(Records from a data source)
============================================================
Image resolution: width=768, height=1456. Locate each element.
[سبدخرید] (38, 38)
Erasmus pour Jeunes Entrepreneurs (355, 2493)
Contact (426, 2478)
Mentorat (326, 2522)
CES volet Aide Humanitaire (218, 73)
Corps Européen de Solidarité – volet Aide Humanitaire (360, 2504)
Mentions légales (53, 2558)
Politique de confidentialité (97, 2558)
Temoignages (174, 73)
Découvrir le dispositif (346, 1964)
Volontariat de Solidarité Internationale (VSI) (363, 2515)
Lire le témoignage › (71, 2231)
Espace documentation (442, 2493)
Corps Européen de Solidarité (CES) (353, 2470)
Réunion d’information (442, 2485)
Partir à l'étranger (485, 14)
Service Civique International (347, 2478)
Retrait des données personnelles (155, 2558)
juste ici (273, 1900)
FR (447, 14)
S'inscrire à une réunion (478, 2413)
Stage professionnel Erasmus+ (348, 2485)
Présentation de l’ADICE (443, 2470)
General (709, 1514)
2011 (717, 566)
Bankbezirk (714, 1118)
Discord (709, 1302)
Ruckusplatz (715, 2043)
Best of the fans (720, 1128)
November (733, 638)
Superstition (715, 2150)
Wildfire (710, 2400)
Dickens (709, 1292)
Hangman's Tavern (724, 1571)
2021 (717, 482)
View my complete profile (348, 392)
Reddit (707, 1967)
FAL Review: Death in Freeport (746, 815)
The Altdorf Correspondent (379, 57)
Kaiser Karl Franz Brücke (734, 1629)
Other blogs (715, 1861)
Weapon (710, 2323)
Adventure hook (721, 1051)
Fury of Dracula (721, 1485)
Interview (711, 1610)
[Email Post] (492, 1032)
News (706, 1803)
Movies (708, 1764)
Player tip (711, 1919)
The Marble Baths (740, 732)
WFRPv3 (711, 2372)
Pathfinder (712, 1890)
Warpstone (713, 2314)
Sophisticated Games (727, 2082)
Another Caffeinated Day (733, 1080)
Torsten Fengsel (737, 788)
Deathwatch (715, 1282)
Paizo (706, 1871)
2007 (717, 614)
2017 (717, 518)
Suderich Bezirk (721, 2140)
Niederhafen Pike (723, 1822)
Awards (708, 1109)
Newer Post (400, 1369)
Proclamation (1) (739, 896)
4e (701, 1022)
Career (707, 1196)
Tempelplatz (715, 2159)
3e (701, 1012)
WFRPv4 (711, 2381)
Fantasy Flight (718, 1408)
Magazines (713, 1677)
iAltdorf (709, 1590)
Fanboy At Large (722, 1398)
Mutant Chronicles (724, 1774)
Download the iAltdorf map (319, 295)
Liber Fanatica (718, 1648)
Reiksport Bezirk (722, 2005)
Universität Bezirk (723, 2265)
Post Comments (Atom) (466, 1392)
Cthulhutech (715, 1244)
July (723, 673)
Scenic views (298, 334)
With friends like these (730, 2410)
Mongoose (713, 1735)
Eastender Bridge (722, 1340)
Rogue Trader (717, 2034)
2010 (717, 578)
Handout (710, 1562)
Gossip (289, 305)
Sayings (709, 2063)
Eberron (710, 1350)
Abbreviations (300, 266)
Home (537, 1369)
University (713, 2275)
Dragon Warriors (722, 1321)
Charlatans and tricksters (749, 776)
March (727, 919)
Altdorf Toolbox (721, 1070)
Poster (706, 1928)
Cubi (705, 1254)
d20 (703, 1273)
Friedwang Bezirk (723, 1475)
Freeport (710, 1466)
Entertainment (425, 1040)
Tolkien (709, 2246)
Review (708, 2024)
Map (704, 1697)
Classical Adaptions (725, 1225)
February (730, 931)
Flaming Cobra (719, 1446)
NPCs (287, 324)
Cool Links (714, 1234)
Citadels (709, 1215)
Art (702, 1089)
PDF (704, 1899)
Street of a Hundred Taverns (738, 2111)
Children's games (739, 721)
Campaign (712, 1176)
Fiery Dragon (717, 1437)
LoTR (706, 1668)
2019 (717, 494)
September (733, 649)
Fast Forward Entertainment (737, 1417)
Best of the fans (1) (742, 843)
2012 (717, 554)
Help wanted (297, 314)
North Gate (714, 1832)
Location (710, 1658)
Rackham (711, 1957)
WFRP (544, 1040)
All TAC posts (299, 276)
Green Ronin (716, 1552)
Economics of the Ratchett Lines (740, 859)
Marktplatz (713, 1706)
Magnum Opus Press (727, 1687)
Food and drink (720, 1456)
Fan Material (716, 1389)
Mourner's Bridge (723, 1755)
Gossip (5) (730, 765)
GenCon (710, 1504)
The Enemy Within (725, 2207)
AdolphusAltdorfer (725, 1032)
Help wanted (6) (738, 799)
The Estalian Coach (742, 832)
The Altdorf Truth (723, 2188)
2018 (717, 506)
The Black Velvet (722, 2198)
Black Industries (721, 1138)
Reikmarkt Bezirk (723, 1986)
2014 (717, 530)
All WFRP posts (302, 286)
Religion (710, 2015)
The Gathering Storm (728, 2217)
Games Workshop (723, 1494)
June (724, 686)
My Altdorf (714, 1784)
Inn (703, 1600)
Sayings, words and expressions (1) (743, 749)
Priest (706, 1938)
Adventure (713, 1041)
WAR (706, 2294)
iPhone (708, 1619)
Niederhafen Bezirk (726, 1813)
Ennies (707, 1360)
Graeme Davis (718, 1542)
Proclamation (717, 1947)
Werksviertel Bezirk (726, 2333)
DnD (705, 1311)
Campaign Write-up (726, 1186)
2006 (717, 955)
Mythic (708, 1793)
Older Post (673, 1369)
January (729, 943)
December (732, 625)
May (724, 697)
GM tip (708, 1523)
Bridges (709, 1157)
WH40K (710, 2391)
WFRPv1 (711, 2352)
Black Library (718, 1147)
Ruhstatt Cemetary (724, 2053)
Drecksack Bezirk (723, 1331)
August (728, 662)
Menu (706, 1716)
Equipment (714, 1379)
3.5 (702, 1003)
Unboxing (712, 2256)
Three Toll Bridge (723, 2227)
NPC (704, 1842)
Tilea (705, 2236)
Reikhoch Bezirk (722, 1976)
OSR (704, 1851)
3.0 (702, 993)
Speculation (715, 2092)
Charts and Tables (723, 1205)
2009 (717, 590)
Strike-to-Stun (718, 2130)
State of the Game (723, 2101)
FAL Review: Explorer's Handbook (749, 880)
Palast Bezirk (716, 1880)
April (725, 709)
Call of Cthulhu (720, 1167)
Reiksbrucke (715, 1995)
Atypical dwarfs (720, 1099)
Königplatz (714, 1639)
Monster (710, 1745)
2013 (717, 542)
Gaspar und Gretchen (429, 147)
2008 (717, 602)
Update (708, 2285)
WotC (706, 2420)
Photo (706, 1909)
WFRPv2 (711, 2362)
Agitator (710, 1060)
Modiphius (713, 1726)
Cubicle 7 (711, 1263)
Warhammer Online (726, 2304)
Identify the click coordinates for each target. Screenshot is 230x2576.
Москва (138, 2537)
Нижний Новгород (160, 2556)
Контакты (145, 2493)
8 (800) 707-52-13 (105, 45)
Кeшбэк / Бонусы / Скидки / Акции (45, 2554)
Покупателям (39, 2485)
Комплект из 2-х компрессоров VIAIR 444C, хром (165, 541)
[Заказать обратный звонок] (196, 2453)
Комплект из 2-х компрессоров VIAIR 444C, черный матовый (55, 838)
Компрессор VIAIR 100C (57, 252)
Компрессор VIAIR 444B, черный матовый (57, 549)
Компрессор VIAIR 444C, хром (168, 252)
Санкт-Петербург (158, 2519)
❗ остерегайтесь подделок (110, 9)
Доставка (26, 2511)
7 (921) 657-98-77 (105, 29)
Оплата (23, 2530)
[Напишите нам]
============================================================
> [THE PROBLEM] Please give an exact copy of the lines above, beginning with the line containing "Mutant Chronicles (724, 1774)" and running through the line containing "Dragon Warriors (722, 1321)", and of no other lines.

> [RESPONSE TO THE EXERCISE]
Mutant Chronicles (724, 1774)
Download the iAltdorf map (319, 295)
Liber Fanatica (718, 1648)
Reiksport Bezirk (722, 2005)
Universität Bezirk (723, 2265)
Post Comments (Atom) (466, 1392)
Cthulhutech (715, 1244)
July (723, 673)
Scenic views (298, 334)
With friends like these (730, 2410)
Mongoose (713, 1735)
Eastender Bridge (722, 1340)
Rogue Trader (717, 2034)
2010 (717, 578)
Handout (710, 1562)
Gossip (289, 305)
Sayings (709, 2063)
Eberron (710, 1350)
Abbreviations (300, 266)
Home (537, 1369)
University (713, 2275)
Dragon Warriors (722, 1321)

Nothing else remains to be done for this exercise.